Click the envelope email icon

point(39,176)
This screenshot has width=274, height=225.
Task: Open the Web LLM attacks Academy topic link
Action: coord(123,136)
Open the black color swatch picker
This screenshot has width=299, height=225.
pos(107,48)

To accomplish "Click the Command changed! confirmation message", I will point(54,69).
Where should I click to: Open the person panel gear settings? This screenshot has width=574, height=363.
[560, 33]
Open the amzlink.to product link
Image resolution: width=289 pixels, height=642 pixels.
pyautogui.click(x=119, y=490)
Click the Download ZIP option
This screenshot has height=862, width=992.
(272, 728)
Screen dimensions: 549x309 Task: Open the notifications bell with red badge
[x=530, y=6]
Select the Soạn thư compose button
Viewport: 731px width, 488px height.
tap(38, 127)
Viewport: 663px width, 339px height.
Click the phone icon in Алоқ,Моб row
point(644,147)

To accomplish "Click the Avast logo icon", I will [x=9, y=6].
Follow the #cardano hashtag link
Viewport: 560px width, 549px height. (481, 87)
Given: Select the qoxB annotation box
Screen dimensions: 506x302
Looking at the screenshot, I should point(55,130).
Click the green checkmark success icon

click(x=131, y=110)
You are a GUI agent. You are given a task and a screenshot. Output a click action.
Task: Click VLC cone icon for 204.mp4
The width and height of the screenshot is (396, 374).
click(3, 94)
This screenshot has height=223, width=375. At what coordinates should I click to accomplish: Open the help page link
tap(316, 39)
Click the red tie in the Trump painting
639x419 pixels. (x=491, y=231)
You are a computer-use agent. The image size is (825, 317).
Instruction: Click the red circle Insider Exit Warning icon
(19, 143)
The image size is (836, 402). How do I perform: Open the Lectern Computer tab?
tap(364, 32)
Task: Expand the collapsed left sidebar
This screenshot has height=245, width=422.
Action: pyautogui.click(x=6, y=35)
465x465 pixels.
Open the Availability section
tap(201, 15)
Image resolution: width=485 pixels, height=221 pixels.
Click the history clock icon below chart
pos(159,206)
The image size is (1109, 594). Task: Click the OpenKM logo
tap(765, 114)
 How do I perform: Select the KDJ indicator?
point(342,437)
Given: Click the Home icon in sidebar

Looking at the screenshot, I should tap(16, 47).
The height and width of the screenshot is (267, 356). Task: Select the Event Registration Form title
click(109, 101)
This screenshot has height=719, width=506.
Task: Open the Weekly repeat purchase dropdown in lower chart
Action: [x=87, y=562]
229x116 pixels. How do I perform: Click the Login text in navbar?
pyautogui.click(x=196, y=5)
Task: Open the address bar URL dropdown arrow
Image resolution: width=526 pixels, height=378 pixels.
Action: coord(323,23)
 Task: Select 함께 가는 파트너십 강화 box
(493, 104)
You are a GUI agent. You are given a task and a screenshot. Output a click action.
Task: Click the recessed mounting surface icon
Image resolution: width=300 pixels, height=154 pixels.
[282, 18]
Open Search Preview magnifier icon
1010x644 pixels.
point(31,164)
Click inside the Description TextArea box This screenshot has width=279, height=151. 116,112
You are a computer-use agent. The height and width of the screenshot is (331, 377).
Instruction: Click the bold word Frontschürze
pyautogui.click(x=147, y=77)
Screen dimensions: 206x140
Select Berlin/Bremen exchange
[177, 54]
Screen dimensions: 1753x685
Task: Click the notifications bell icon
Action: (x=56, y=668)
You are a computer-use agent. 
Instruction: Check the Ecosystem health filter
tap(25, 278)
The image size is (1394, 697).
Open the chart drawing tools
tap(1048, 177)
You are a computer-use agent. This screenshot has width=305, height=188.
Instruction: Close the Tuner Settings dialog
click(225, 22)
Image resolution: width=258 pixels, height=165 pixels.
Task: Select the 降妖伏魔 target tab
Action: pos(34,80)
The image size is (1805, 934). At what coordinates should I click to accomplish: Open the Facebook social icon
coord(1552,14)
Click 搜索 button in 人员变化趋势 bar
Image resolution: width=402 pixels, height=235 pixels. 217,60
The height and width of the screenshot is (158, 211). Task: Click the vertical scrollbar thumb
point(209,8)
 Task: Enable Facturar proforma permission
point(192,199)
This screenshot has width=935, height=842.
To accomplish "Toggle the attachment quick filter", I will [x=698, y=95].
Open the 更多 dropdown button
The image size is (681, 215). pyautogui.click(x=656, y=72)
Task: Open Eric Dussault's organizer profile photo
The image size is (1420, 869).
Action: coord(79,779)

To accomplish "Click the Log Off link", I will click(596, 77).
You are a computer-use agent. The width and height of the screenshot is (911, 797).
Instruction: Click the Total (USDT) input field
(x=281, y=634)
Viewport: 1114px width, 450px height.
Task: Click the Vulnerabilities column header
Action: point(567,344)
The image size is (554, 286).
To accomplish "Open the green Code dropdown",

________________

> EXERCISE GOAL
The full set of lines above should be retyped without a single change.

> ANSWER BOX
Click the envelope email icon

point(39,176)
This screenshot has width=274, height=225.
Task: Open the Web LLM attacks Academy topic link
Action: coord(123,136)
Open the black color swatch picker
This screenshot has width=299, height=225.
pos(107,48)

To accomplish "Click the Command changed! confirmation message", I will point(54,69).
Where should I click to: Open the person panel gear settings? This screenshot has width=574, height=363.
[560, 33]
Open the amzlink.to product link
Image resolution: width=289 pixels, height=642 pixels.
pyautogui.click(x=119, y=490)
Click the Download ZIP option
This screenshot has height=862, width=992.
(272, 728)
Screen dimensions: 549x309 Task: Open the notifications bell with red badge
[x=530, y=6]
Select the Soạn thư compose button
Viewport: 731px width, 488px height.
tap(38, 127)
Viewport: 663px width, 339px height.
Click the phone icon in Алоқ,Моб row
point(644,147)

To accomplish "Click the Avast logo icon", I will [x=9, y=6].
Follow the #cardano hashtag link
Viewport: 560px width, 549px height. (481, 87)
Given: Select the qoxB annotation box
Screen dimensions: 506x302
Looking at the screenshot, I should point(55,130).
Click the green checkmark success icon

click(x=131, y=110)
You are a GUI agent. You are given a task and a screenshot. Output a click action.
Task: Click VLC cone icon for 204.mp4
The width and height of the screenshot is (396, 374).
click(3, 94)
This screenshot has height=223, width=375. At what coordinates should I click to accomplish: Open the help page link
tap(316, 39)
Click the red tie in the Trump painting
639x419 pixels. (x=491, y=231)
You are a computer-use agent. The image size is (825, 317).
Instruction: Click the red circle Insider Exit Warning icon
(19, 143)
The image size is (836, 402). How do I perform: Open the Lectern Computer tab?
tap(364, 32)
Task: Expand the collapsed left sidebar
This screenshot has height=245, width=422.
Action: pyautogui.click(x=6, y=35)
465x465 pixels.
Open the Availability section
tap(201, 15)
Image resolution: width=485 pixels, height=221 pixels.
Click the history clock icon below chart
pos(159,206)
The image size is (1109, 594). Task: Click the OpenKM logo
tap(765, 114)
 How do I perform: Select the KDJ indicator?
point(342,437)
Given: Click the Home icon in sidebar

Looking at the screenshot, I should tap(16, 47).
The height and width of the screenshot is (267, 356). Task: Select the Event Registration Form title
click(109, 101)
This screenshot has height=719, width=506.
Task: Open the Weekly repeat purchase dropdown in lower chart
Action: [x=87, y=562]
229x116 pixels. How do I perform: Click the Login text in navbar?
pyautogui.click(x=196, y=5)
Task: Open the address bar URL dropdown arrow
Image resolution: width=526 pixels, height=378 pixels.
Action: coord(323,23)
 Task: Select 함께 가는 파트너십 강화 box
(493, 104)
You are a GUI agent. You are given a task and a screenshot. Output a click action.
Task: Click the recessed mounting surface icon
Image resolution: width=300 pixels, height=154 pixels.
[282, 18]
Open Search Preview magnifier icon
1010x644 pixels.
point(31,164)
Click inside the Description TextArea box This screenshot has width=279, height=151. 116,112
You are a computer-use agent. The height and width of the screenshot is (331, 377).
Instruction: Click the bold word Frontschürze
pyautogui.click(x=147, y=77)
Screen dimensions: 206x140
Select Berlin/Bremen exchange
[177, 54]
Screen dimensions: 1753x685
Task: Click the notifications bell icon
Action: (x=56, y=668)
You are a computer-use agent. 
Instruction: Check the Ecosystem health filter
tap(25, 278)
The image size is (1394, 697).
Open the chart drawing tools
tap(1048, 177)
You are a computer-use agent. This screenshot has width=305, height=188.
Instruction: Close the Tuner Settings dialog
click(225, 22)
Image resolution: width=258 pixels, height=165 pixels.
Task: Select the 降妖伏魔 target tab
Action: pos(34,80)
The image size is (1805, 934). At what coordinates should I click to accomplish: Open the Facebook social icon
coord(1552,14)
Click 搜索 button in 人员变化趋势 bar
Image resolution: width=402 pixels, height=235 pixels. 217,60
The height and width of the screenshot is (158, 211). Task: Click the vertical scrollbar thumb
point(209,8)
 Task: Enable Facturar proforma permission
point(192,199)
This screenshot has width=935, height=842.
To accomplish "Toggle the attachment quick filter", I will [x=698, y=95].
Open the 更多 dropdown button
The image size is (681, 215). pyautogui.click(x=656, y=72)
Task: Open Eric Dussault's organizer profile photo
The image size is (1420, 869).
Action: coord(79,779)

To accomplish "Click the Log Off link", I will click(596, 77).
You are a computer-use agent. The width and height of the screenshot is (911, 797).
Instruction: Click the Total (USDT) input field
(x=281, y=634)
Viewport: 1114px width, 450px height.
Task: Click the Vulnerabilities column header
Action: point(567,344)
The image size is (554, 286).
To accomplish "Open the green Code dropdown",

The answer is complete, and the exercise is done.